## WHAT YOU SHOULD DO
Print the entries once more, unchanged.

## Dataset entries
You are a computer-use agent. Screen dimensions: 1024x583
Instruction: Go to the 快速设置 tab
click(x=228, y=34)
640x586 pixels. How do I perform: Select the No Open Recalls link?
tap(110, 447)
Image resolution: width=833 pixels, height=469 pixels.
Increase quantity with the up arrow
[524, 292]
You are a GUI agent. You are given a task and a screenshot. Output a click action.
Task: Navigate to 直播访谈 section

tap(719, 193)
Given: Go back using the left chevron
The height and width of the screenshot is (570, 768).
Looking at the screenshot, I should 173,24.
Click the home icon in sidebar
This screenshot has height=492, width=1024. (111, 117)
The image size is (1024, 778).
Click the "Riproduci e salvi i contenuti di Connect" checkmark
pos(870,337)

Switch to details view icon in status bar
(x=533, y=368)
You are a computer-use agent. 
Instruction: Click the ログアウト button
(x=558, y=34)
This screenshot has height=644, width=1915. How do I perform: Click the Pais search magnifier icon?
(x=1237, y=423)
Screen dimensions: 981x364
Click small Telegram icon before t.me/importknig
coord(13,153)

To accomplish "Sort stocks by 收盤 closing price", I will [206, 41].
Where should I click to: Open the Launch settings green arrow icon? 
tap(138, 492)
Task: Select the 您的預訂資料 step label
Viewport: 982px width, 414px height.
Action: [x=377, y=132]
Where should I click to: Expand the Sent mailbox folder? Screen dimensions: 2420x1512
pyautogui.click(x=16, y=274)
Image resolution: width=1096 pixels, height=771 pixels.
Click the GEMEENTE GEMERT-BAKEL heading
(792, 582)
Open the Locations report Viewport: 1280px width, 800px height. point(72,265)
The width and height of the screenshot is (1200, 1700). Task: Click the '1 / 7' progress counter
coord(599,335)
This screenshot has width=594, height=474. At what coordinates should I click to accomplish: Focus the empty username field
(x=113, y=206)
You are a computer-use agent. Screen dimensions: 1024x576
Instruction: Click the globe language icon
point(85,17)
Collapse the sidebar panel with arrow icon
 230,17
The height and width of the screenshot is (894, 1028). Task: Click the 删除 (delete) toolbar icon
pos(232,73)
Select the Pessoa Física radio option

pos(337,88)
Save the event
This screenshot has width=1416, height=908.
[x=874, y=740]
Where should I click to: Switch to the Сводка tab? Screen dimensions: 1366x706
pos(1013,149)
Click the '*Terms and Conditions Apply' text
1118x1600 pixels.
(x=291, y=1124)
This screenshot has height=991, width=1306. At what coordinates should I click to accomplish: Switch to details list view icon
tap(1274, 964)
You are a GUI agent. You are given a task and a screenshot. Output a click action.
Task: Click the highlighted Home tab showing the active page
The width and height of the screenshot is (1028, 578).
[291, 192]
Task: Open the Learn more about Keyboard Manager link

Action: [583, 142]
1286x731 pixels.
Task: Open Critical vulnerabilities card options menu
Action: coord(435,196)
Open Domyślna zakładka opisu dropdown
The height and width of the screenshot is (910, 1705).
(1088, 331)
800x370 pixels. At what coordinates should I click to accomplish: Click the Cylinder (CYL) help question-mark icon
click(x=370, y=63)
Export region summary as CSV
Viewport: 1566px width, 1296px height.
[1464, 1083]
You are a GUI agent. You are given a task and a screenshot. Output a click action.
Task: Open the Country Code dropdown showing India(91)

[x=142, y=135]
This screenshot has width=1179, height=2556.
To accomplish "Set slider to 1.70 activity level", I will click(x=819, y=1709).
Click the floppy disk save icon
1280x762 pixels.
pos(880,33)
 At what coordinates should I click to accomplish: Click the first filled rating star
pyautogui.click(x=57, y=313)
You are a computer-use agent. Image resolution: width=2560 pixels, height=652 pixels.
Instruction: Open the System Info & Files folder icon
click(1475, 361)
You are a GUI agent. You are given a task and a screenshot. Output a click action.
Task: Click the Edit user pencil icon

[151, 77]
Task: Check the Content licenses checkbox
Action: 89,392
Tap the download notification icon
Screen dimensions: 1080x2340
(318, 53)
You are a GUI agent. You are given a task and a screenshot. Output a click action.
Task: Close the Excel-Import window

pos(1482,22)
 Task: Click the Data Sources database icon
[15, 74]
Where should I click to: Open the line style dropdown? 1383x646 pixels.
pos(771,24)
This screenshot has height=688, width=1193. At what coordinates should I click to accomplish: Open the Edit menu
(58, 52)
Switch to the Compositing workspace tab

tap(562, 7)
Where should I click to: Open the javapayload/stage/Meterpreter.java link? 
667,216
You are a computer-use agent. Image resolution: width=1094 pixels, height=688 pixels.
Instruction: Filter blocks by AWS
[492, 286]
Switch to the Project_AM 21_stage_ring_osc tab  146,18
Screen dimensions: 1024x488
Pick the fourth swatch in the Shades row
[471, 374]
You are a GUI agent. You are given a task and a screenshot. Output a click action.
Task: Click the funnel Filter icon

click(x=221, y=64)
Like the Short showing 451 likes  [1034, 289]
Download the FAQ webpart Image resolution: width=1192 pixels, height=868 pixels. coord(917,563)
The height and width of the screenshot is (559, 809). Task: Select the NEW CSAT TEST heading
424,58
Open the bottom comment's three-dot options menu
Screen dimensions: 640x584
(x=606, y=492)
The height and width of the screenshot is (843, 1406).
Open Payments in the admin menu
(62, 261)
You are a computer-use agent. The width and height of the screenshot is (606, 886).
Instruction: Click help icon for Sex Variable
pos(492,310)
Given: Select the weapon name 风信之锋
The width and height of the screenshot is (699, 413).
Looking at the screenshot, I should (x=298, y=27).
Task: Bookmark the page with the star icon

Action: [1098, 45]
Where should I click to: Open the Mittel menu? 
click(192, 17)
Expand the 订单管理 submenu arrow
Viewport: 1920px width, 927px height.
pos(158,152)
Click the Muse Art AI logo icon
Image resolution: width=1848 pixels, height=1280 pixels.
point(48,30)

## TASK ANSWER
You are a computer-use agent. Screen dimensions: 1024x583
Instruction: Go to the 快速设置 tab
click(x=228, y=34)
640x586 pixels. How do I perform: Select the No Open Recalls link?
tap(110, 447)
Image resolution: width=833 pixels, height=469 pixels.
Increase quantity with the up arrow
[524, 292]
You are a GUI agent. You are given a task and a screenshot. Output a click action.
Task: Navigate to 直播访谈 section

tap(719, 193)
Given: Go back using the left chevron
The height and width of the screenshot is (570, 768).
Looking at the screenshot, I should 173,24.
Click the home icon in sidebar
This screenshot has height=492, width=1024. (111, 117)
The image size is (1024, 778).
Click the "Riproduci e salvi i contenuti di Connect" checkmark
pos(870,337)

Switch to details view icon in status bar
(x=533, y=368)
You are a computer-use agent. 
Instruction: Click the ログアウト button
(x=558, y=34)
This screenshot has height=644, width=1915. How do I perform: Click the Pais search magnifier icon?
(x=1237, y=423)
Screen dimensions: 981x364
Click small Telegram icon before t.me/importknig
coord(13,153)

To accomplish "Sort stocks by 收盤 closing price", I will [206, 41].
Where should I click to: Open the Launch settings green arrow icon? 
tap(138, 492)
Task: Select the 您的預訂資料 step label
Viewport: 982px width, 414px height.
Action: [x=377, y=132]
Where should I click to: Expand the Sent mailbox folder? Screen dimensions: 2420x1512
pyautogui.click(x=16, y=274)
Image resolution: width=1096 pixels, height=771 pixels.
Click the GEMEENTE GEMERT-BAKEL heading
(792, 582)
Open the Locations report Viewport: 1280px width, 800px height. point(72,265)
The width and height of the screenshot is (1200, 1700). Task: Click the '1 / 7' progress counter
coord(599,335)
This screenshot has width=594, height=474. At what coordinates should I click to accomplish: Focus the empty username field
(x=113, y=206)
You are a computer-use agent. Screen dimensions: 1024x576
Instruction: Click the globe language icon
point(85,17)
Collapse the sidebar panel with arrow icon
 230,17
The height and width of the screenshot is (894, 1028). Task: Click the 删除 (delete) toolbar icon
pos(232,73)
Select the Pessoa Física radio option

pos(337,88)
Save the event
This screenshot has width=1416, height=908.
[x=874, y=740]
Where should I click to: Switch to the Сводка tab? Screen dimensions: 1366x706
pos(1013,149)
Click the '*Terms and Conditions Apply' text
1118x1600 pixels.
(x=291, y=1124)
This screenshot has height=991, width=1306. At what coordinates should I click to accomplish: Switch to details list view icon
tap(1274, 964)
You are a GUI agent. You are given a task and a screenshot. Output a click action.
Task: Click the highlighted Home tab showing the active page
The width and height of the screenshot is (1028, 578).
[291, 192]
Task: Open the Learn more about Keyboard Manager link

Action: [583, 142]
1286x731 pixels.
Task: Open Critical vulnerabilities card options menu
Action: coord(435,196)
Open Domyślna zakładka opisu dropdown
The height and width of the screenshot is (910, 1705).
(1088, 331)
800x370 pixels. At what coordinates should I click to accomplish: Click the Cylinder (CYL) help question-mark icon
click(x=370, y=63)
Export region summary as CSV
Viewport: 1566px width, 1296px height.
[1464, 1083]
You are a GUI agent. You are given a task and a screenshot. Output a click action.
Task: Open the Country Code dropdown showing India(91)

[x=142, y=135]
This screenshot has width=1179, height=2556.
To accomplish "Set slider to 1.70 activity level", I will click(x=819, y=1709).
Click the floppy disk save icon
1280x762 pixels.
pos(880,33)
 At what coordinates should I click to accomplish: Click the first filled rating star
pyautogui.click(x=57, y=313)
You are a computer-use agent. Image resolution: width=2560 pixels, height=652 pixels.
Instruction: Open the System Info & Files folder icon
click(1475, 361)
You are a GUI agent. You are given a task and a screenshot. Output a click action.
Task: Click the Edit user pencil icon

[151, 77]
Task: Check the Content licenses checkbox
Action: 89,392
Tap the download notification icon
Screen dimensions: 1080x2340
(318, 53)
You are a GUI agent. You are given a task and a screenshot. Output a click action.
Task: Close the Excel-Import window

pos(1482,22)
 Task: Click the Data Sources database icon
[15, 74]
Where should I click to: Open the line style dropdown? 1383x646 pixels.
pos(771,24)
This screenshot has height=688, width=1193. At what coordinates should I click to accomplish: Open the Edit menu
(58, 52)
Switch to the Compositing workspace tab

tap(562, 7)
Where should I click to: Open the javapayload/stage/Meterpreter.java link? 
667,216
You are a computer-use agent. Image resolution: width=1094 pixels, height=688 pixels.
Instruction: Filter blocks by AWS
[492, 286]
Switch to the Project_AM 21_stage_ring_osc tab  146,18
Screen dimensions: 1024x488
Pick the fourth swatch in the Shades row
[471, 374]
You are a GUI agent. You are given a task and a screenshot. Output a click action.
Task: Click the funnel Filter icon

click(x=221, y=64)
Like the Short showing 451 likes  [1034, 289]
Download the FAQ webpart Image resolution: width=1192 pixels, height=868 pixels. coord(917,563)
The height and width of the screenshot is (559, 809). Task: Select the NEW CSAT TEST heading
424,58
Open the bottom comment's three-dot options menu
Screen dimensions: 640x584
(x=606, y=492)
The height and width of the screenshot is (843, 1406).
Open Payments in the admin menu
(62, 261)
You are a computer-use agent. The width and height of the screenshot is (606, 886).
Instruction: Click help icon for Sex Variable
pos(492,310)
Given: Select the weapon name 风信之锋
The width and height of the screenshot is (699, 413).
Looking at the screenshot, I should (x=298, y=27).
Task: Bookmark the page with the star icon

Action: [1098, 45]
Where should I click to: Open the Mittel menu? 
click(192, 17)
Expand the 订单管理 submenu arrow
Viewport: 1920px width, 927px height.
pos(158,152)
Click the Muse Art AI logo icon
Image resolution: width=1848 pixels, height=1280 pixels.
point(48,30)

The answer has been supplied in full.